[About this exercise] The records that follow should be returned exactly, pictures excluded.

=== Section Start ===

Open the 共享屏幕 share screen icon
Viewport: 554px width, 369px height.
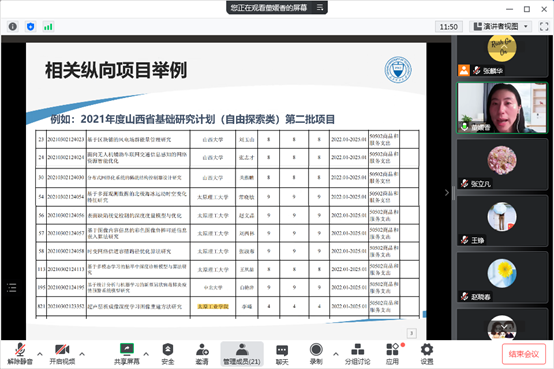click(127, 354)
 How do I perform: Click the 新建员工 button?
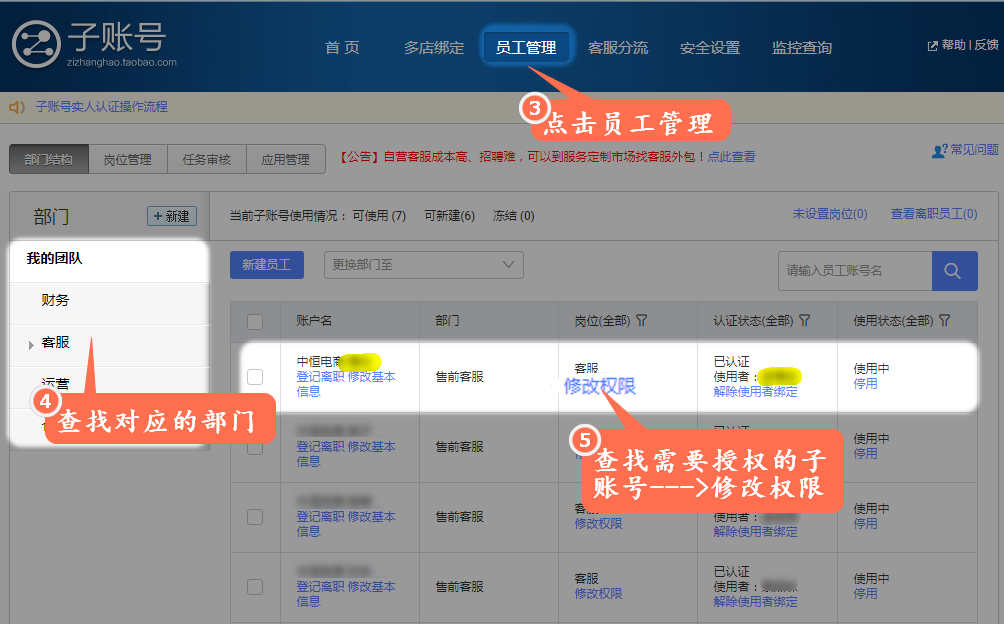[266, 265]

=== Section End ===

[Answer]
Open the 共享屏幕 share screen icon
Viewport: 554px width, 369px height.
click(127, 354)
 How do I perform: Click the 新建员工 button?
[266, 265]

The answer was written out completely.